Evangelicals are all the rage. For the last year, the media, political leaders, thought leaders, and lobbyists for various groups have been paying homage to the newly found cultural muscle of those who are described as evangelicals (I fit the category with occasional bouts of discomfort). The top 25 most influential graced the cover of Time only a few weeks ago. Pastor Rick Warren's book, The Purpose Driven Life , seems to be perpetually on the New York Times best seller. Most major newspapers in the United States have had a feature story on the growing political clout of evangelicals.
And last week the National Association of Evangelicals (NAE) sponsored an event called the “Evangelical Leaders Summit” in Washington, D.C. Over two days, leading figures from evangelical circles met to discuss pressing issues in America's religious scene.

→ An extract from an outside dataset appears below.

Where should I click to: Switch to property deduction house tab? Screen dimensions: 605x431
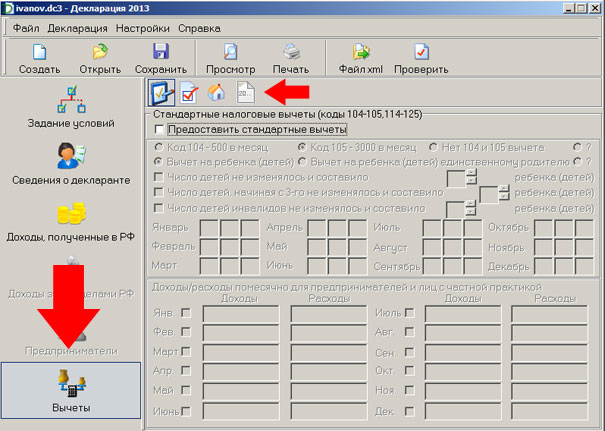point(216,94)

Of course, we are not as monolithic, closed-minded, or dangerous as some, especially those who are unfamiliar with Christianity, seem to think. Nor are we as powerful as some of those who are assigned leadership positions among evangelicals would like us to think. Many evangelicals know the dangers of nuzzling too close to politics and are wary of this sudden surge in interest.

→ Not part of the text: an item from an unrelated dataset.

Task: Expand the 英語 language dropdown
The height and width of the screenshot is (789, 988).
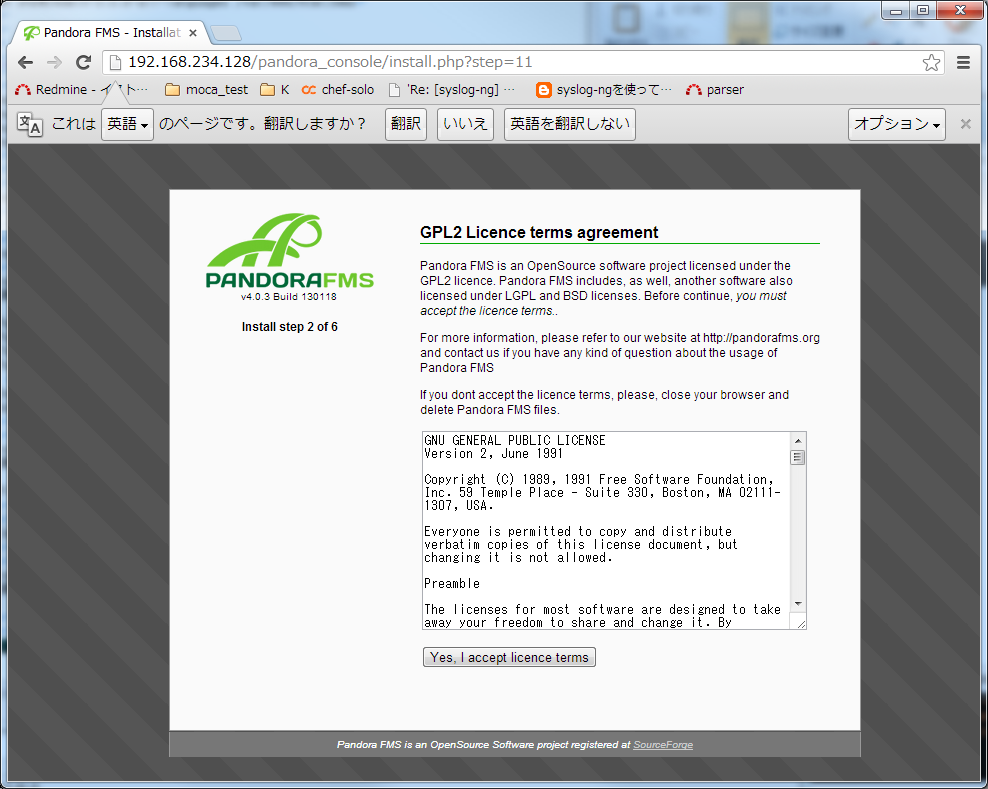Action: (x=128, y=125)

One subject has gathered particular interest in the last year: evangelicals and the environment. In the past week alone, I have been interviewed by a New York Times reporter and filmed a new piece for the BBC World News on the environment and the evangelical movement. In a unanimous vote adopting a historic statement of purpose, For the Health of the Nation: An Evangelical Call to Civic Responsibility , the directors affirmed the commitment of evangelicals to the environment. The NAE called this vote “a milestone in the movement of evangelicals from the insularity of a revival tent mind-set in the early 20th century to the political activism of the 21st century.”
In at least one sense, this is an overstatement. The Judeo-Christian community for 5,000 years or more has taken its responsibility for the environment seriously. The whole concept of “stewardship” is one that comes directly from sacred texts. It is built into the opening chapters of Genesis and woven into the whole of Scripture. Human beings, acting as God's stewards, are to provide care for the earth, remembering that it does not belong to us. Rather, we are managers.
Perhaps a concern for the environment is new to some in the evangelical movement, but I would guess that most Bible-believing evangelicals would find it odd that environmental stewardship even seems like a new idea. I am an environmentalist. I love the outdoors. I hate senseless and unproductive destruction of the earth. I have a profound sense of responsibility for the land I own and respect for land owned by others. I want clean air. I hope a day comes soon when unlimited power with little or no environmental impact is possible. I want clean water. I want all these things not simply because I am self-interested but because I believe we are all called to be stewards of the earth. I didn't learn this from a quasi-political statement put out by a body of religious leaders. I learned it from my grandparents, just as they learned it from theirs. Being concerned for the environment is nothing new.
But I don't think this is what the NAE intends. What is new here is the road taken to express concern for the environment. The direction of the NAE and others carries a distinctly political tone. Religious leaders must beware of politically-savvy ideologues who seek to exploit the moral authority of evangelicals in service of morally-questionable policy. Many of us who are pastors find all the attention lavished on us lately to be rather flattering. But it is also dangerous because it appeals to our pride and takes advantage of our naiveté in the world of public policy.
The NAE statement adequately recognizes this, and affirms that in the area of environmental concerns, “because natural systems are extremely complex, human actions can have unexpected side effects. We must therefore approach our stewardship of creation with humility and caution.” Such recognition shows that the NAE has grasped a policy truth that often escapes political insiders: the danger of unintended consequences.
How can the NAE and the evangelicals it represents avoid the pitfalls of aligning themselves with those in the more radical branch of the environmental tree? By asking at least the following questions. I have taken the liberty of suggesting some answers too.
1. What is the status of the environment? Is the water and air in the United States generally cleaner or dirtier that it was 50 years ago? The answer is that it is cleaner. We produce more goods and services for the world with less pollution every year.
2. What is the cause of this improvement? The driver has been technology and the advancement of industry. Economic development is one of the key components to improving the environmental conditions in virtually every nation.
3. To whom should we look for solutions? One of my fears (borne out in some of the religious statements I have read) is that religious leaders will lay this at the feet of politicians who will then regulate to solve a political problem rather than innovate to find an environmental one. Economic growth is the engine that has and will drive environmentally friendly goods and services. We don't need less trade and business. We need more.
Just as the complexity of environmental issues is a barrier to hasty and uncritical statements by evangelical leaders, neither can this complexity be an excuse for Christians to remain silent about God's wonderful gift of creation. In this way, evangelical environmentalism can be a biblically-sound, politically-informed approach to the task of Christian stewardship.